I’m working on something tentatively called The Grey Nomads, and is about Joy (72), who’s lost her husband, and – thanks to a scammer – all her savings. Joy doesn’t want to bother her daughter, whose home has been Canada for the last thirty years. She’s on her own. No-one is going to love her, no-one is going to look after her.  She rips the guts out of her husband’s post- retirement hobby, a grotty, oily, Churros van and – with the help of “Alexa” and “George Clarke’s Small Spaces” – builds herself a mobile home.  She sells her house in Adelaide, stashes the proceeds in the chemical toilet of her van, and takes off into the desert where she will be gloriously alone, needing no-one, being disappointed by no-one. She will find peace.

But the outback is busy; camper-vans are like flies, secret spots are no longer secret, caravan parks are crammed and stinking.

Worse, the desert has become a battleground for the Young versus the Old.
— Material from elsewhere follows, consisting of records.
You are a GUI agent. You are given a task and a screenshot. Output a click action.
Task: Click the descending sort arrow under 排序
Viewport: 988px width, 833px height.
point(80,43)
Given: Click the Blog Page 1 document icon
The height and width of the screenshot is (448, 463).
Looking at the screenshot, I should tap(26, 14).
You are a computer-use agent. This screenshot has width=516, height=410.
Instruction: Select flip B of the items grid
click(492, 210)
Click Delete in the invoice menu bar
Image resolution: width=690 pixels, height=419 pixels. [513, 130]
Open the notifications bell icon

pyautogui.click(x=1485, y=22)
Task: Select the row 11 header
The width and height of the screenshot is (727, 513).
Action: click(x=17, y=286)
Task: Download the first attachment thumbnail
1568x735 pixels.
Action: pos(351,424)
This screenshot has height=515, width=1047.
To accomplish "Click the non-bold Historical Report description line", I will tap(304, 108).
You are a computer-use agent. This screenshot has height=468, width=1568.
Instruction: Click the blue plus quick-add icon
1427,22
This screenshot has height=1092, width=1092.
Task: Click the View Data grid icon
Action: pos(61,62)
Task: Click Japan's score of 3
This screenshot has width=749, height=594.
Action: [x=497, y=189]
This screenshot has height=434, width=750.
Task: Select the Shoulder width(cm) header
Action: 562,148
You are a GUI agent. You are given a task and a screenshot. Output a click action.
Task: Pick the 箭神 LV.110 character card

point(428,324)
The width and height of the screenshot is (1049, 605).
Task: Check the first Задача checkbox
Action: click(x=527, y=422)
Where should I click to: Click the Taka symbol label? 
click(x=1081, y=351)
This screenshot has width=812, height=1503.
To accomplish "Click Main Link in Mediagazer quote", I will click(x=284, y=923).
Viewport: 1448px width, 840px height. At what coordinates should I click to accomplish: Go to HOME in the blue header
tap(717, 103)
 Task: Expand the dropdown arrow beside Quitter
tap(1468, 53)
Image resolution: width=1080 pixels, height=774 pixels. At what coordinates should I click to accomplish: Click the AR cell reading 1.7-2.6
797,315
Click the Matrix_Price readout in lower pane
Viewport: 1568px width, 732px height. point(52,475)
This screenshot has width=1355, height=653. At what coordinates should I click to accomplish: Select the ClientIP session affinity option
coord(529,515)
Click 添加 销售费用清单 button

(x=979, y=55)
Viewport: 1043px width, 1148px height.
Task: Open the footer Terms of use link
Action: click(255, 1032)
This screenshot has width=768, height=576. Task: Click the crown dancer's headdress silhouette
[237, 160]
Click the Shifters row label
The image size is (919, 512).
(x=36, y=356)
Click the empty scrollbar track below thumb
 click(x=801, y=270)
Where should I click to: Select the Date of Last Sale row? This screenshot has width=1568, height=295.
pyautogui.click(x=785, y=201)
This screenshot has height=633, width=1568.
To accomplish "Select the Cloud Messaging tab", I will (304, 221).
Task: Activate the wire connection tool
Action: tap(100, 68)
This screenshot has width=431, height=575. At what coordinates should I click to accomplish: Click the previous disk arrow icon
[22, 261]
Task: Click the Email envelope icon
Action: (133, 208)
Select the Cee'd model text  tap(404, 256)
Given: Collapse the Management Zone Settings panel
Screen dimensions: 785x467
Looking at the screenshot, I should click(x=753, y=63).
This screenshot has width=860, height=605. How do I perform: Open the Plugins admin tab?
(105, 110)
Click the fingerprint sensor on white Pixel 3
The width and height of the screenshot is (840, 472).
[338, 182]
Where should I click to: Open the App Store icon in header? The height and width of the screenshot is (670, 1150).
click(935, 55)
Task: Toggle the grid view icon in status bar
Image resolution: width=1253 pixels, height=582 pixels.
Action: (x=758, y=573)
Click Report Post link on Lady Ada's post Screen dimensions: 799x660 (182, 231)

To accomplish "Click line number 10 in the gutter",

Gangs of disenfranchised, unemployed youths have taken to robbing grey nomads, who are moving targets, and who deserve it after all – Selfish baby-boomers, doing the Big Lap on repeat till the inheritances and and the care expenses run out.

So it’s impossible for Joy to find peace, even in the desert.

And after she’s robbed the second time, she doesn’t want to anymore.

Gosh, that sounds fantastic we’ll be sure to make room for that on our reading piles.